セキュリティ・アイ(Security Eye):

捕獲された無人機はイランに撃ち込まれた米国の毒矢?(主任研究員・西恭之)

 イランが捕獲した米国のステルス無人偵察機だが、思わぬ形でイラン側に強力なプレッシャーをかける効果があることが判明、米国による高度な心理戦の一環ではないかと囁かれている。イランが公表した無人機は実際の機体の半分ほどの大きさしかないと推測されるうえ、ここにきて、この無人機に関するイラン側の説明が米当局によるリークの後を追う内容になっているからだ。

 イラン政府は12月4日、領空侵犯した米国のRQ-170センチネル無人偵察機をサイバー攻撃によって強制着陸させたと発表、8日に映像を公開した。米政府当局者も6日、RQ-170が11月29日にアフガニスタン西部上空で操縦不能になったことを認めたが、航法システムの故障が原因で墜落したと主張している。オバマ大統領は12日、イランに返還を求めていることを明らかにした。

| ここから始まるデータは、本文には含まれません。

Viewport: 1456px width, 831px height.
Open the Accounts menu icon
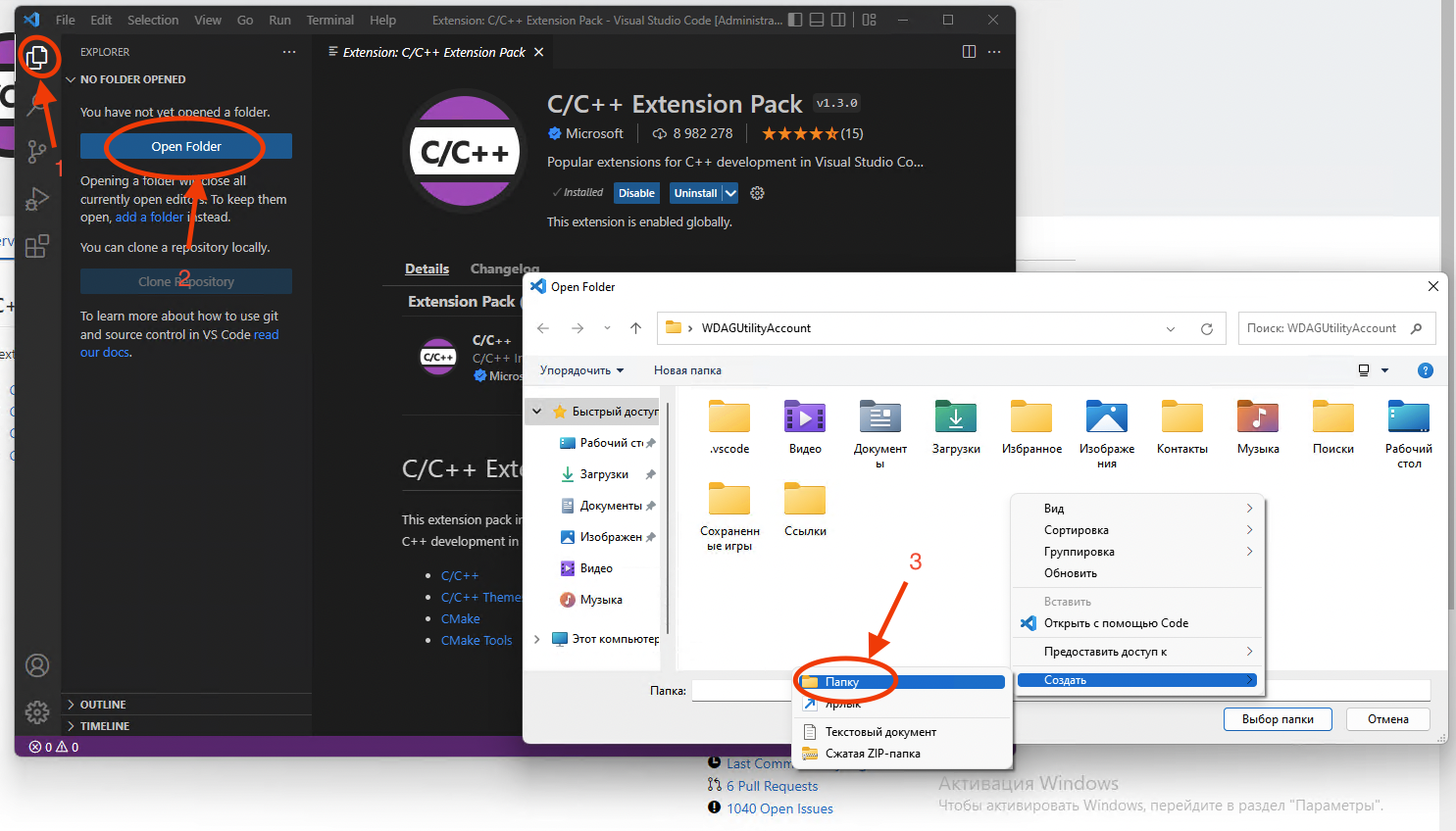click(x=37, y=666)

 下の写真(右、左)では、保管中の米無人機は体育館のような建物の中に展示されている。右下の写真の床面がバスケットボールコートのセンターサークルであれば、機体は全長5メートル強、幅14メートル弱と推測できる。これは、アフガニスタンのカンダハル空港などでRQ-170を目撃した人々からの「機体の幅は20‐26メートル」との情報と大きくかけ離れており、この点からイランが保管中の機体は「米国が意図的にイランに掴ませたダミーではないか」という重大な疑問が湧いてくる。


(イランが保管中の米無人機。出典[1])

 マスコミでは、RQ-170の機体のステルス技術がロシア、中国などに流出する可能性が大きく取上げられている。しかし、RQ-170の能力が判明するに従って、逆にロシア、中国、イランなどが多大な負担を強いられ、強いプレッシャーのもとに置かれる可能性については、語られることが少ない。

 それは、次の2点を見れば明らかだろう。

 1)ロシア、中国、イランなどがRQ-170の情報収集システムを分析するほどに、同様な能力を備えた米国の無人偵察機から自国の秘密を守るための措置を講じなければならなくなり、そのために多大な負担を強いられることになる。

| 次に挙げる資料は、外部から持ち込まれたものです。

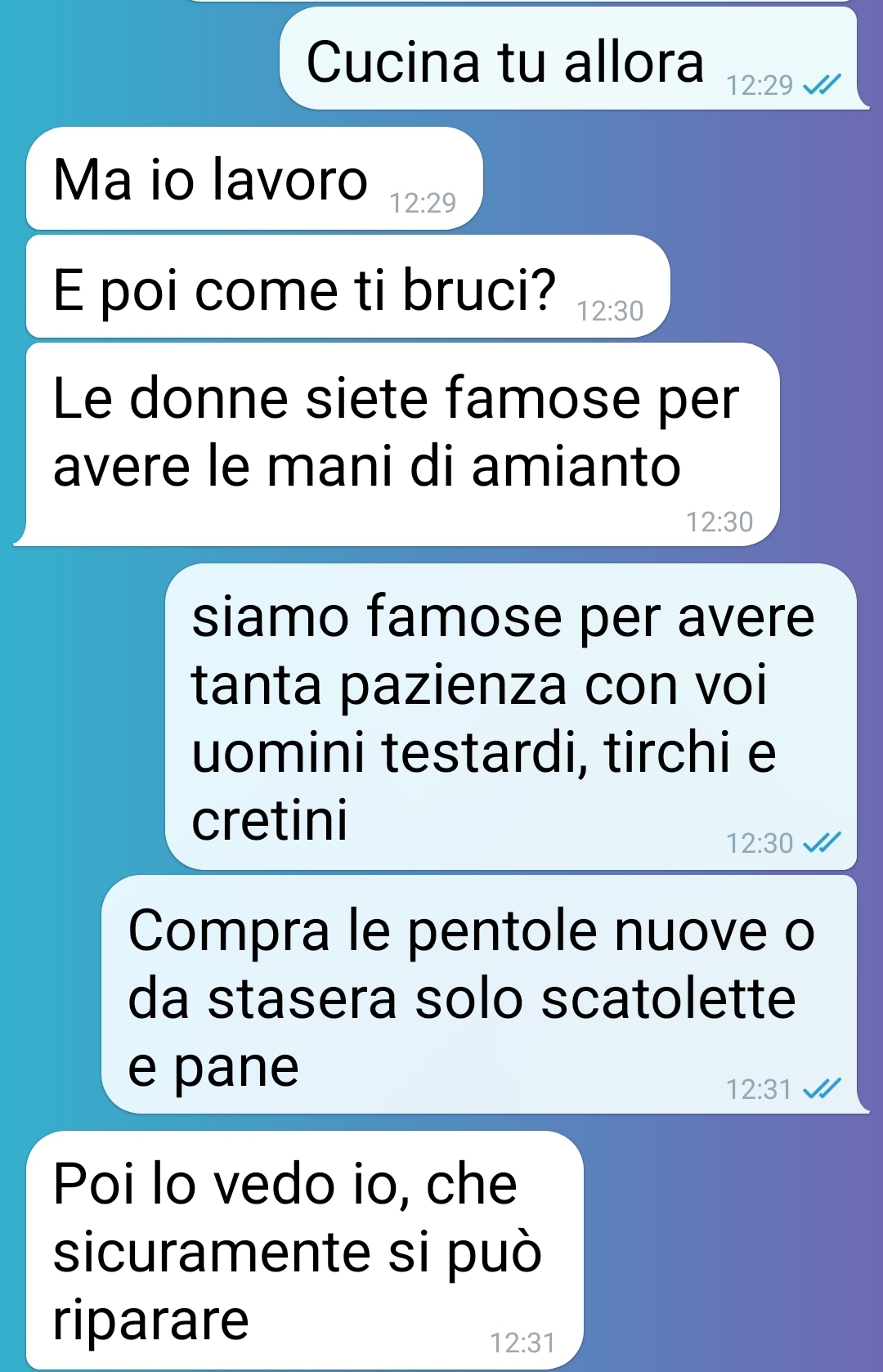Screen dimensions: 883x1372
Task: Select the 'Cucina tu allora' message bubble
Action: [x=570, y=59]
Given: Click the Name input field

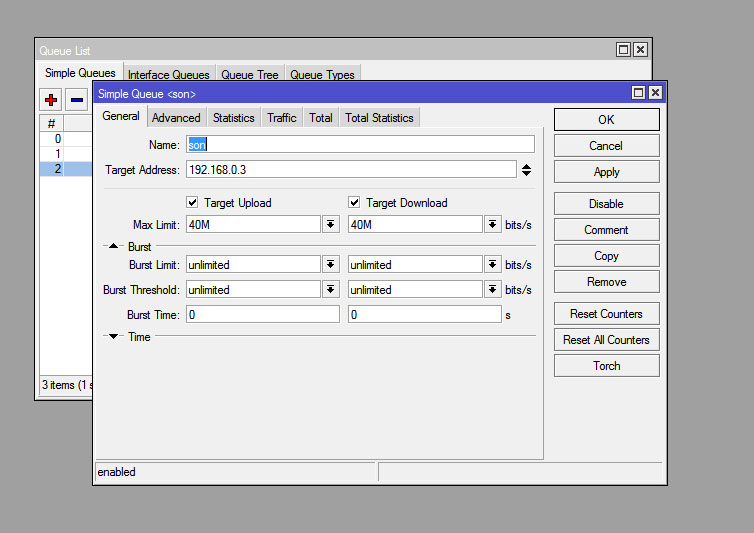Looking at the screenshot, I should click(x=360, y=145).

 2)米国がRQ-170の65倍の監視能力を持つ新型の無人偵察機を投入してくることに対しても備える必要に迫られ、これが強いプレッシャーになること。

 RQ-170は、今年5月のビンラディン殺害作戦で隠れ家を突き止めるのに大きな役割を果たしたが、搭載しているフルモーションビデオはチャンネルが1つに限られている点で、他の無人機と変わらないものだ。